Two weeks ago, Pin Zhu Zheng, who says she worked 69 hours a week behind a steam table at a Chinatown restaurant on Centre Street, presented herself at a New York State office to report what seemed to be flagrant lawbreaking by her former bosses.
“The first day of the month, they pay $1,500 cash,” Ms. Zheng, 55, said in an interview on Thursday.
“Everyone got the same.”
That works out to about $5 an hour for a six-day workweek that ran from 9:30 a.m. to 9 p.m.; the law requires a minimum wage of $7.25 an hour for the first 40 hours a week. After that, workers must be paid time and a half, or a minimum of $10.88 an hour.
“The Labor Department person told me that I had to wait a year for the follow-up,” Ms. Zheng said through a translator.

○ ○ ○ ○

→ **REQUIREMENT**
Answer these questions from the passage about a Chinatown restaurant worker's pay.
1. How much cash did Ms. Zheng say was paid on the first day of the month?
2. What minimum hourly wage does the law require for the first 40 hours a week?
3. How long did the Labor Department person tell Ms. Zheng she had to wait for the follow-up?
The rows are separate material, unrelated to the passage.

○ ○ ○ ○

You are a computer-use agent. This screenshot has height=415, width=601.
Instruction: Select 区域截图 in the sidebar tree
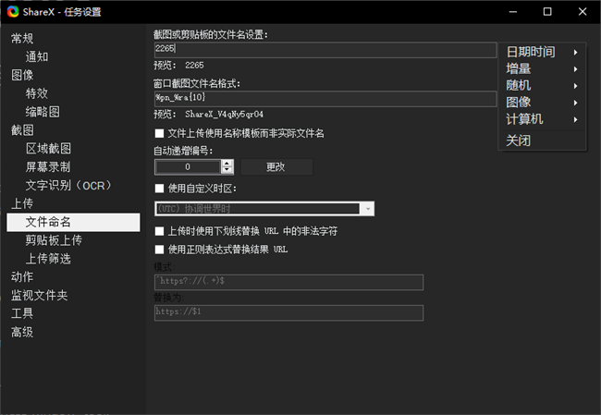coord(48,149)
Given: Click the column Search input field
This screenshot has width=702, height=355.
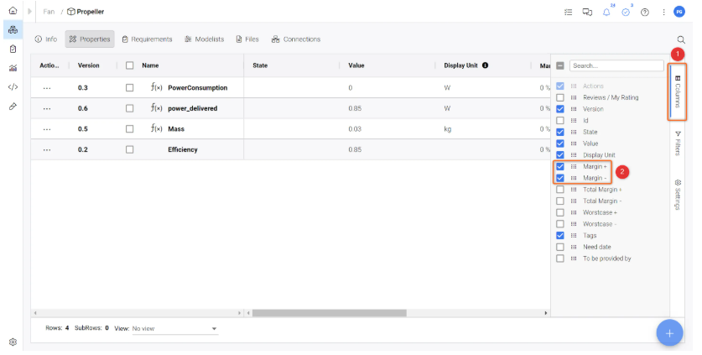Looking at the screenshot, I should 604,65.
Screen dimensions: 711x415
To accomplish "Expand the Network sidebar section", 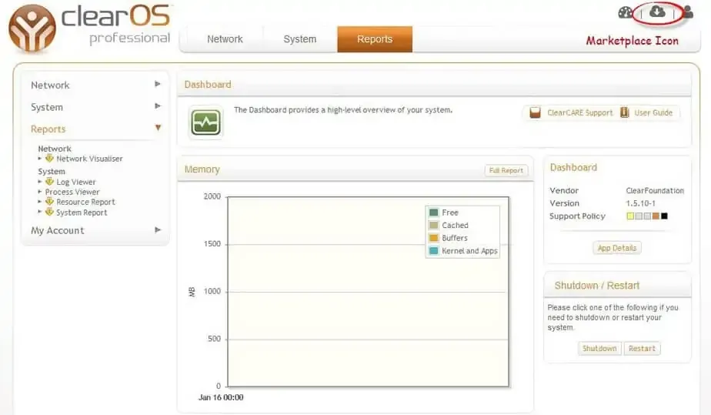I will [x=95, y=85].
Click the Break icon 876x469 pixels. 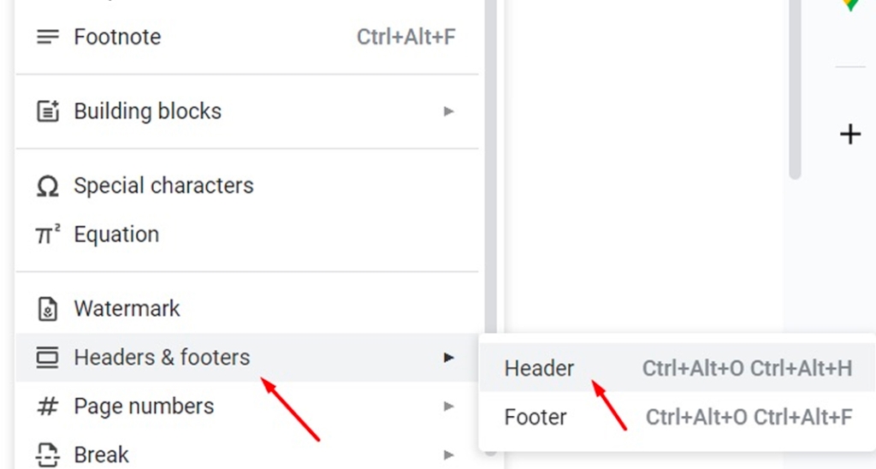coord(48,454)
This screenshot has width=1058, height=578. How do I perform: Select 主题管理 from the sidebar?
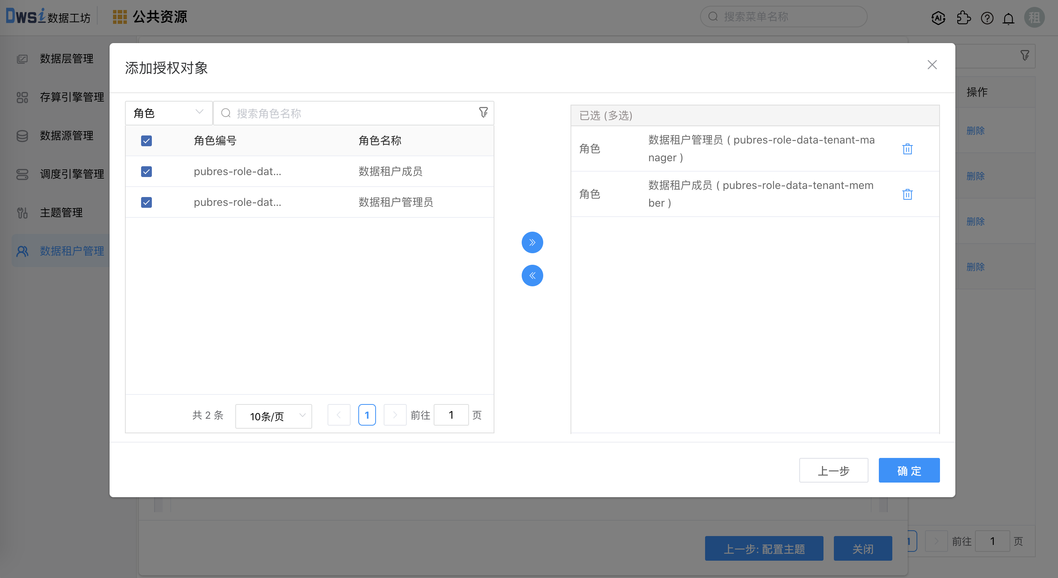pyautogui.click(x=61, y=213)
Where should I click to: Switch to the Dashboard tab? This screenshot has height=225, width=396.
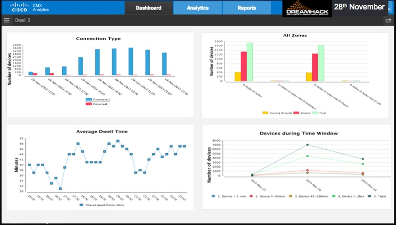pyautogui.click(x=149, y=8)
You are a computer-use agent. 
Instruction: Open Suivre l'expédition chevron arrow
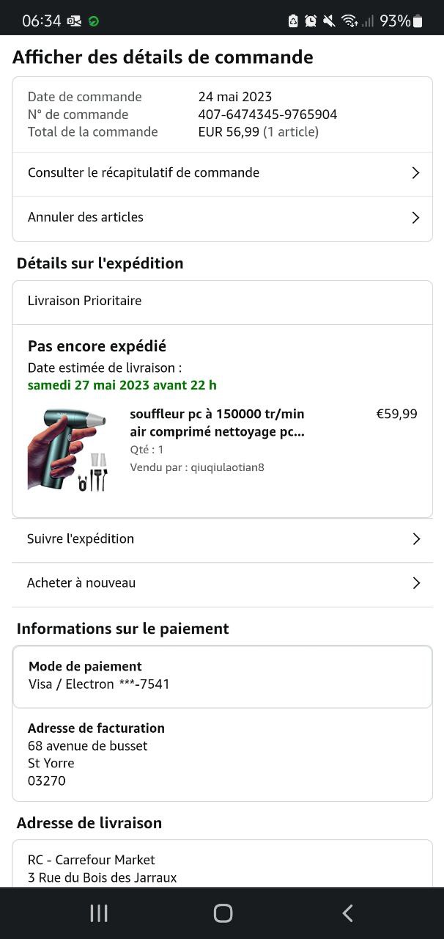point(415,539)
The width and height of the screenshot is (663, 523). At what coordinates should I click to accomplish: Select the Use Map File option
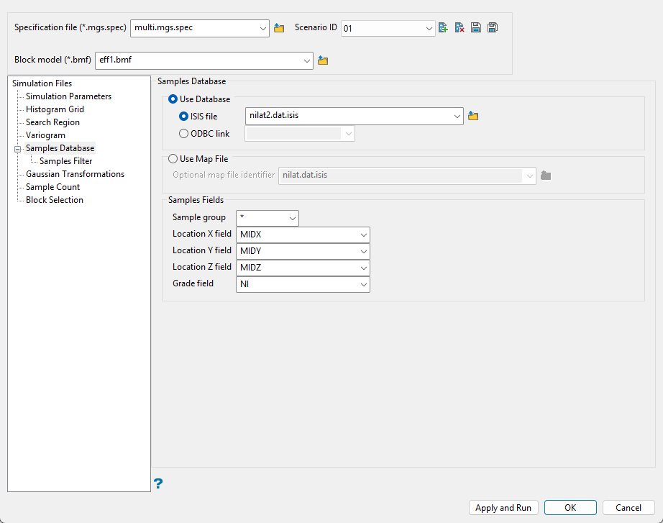coord(173,159)
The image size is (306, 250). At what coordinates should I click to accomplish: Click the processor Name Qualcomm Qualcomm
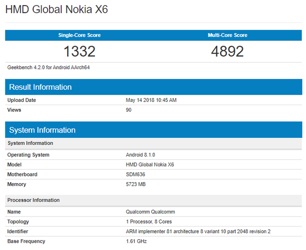(x=150, y=211)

○ ○ ○ ○

→ **RESULT OF THIS TASK**
1. $1,500
2. $7.25 an hour
3. A year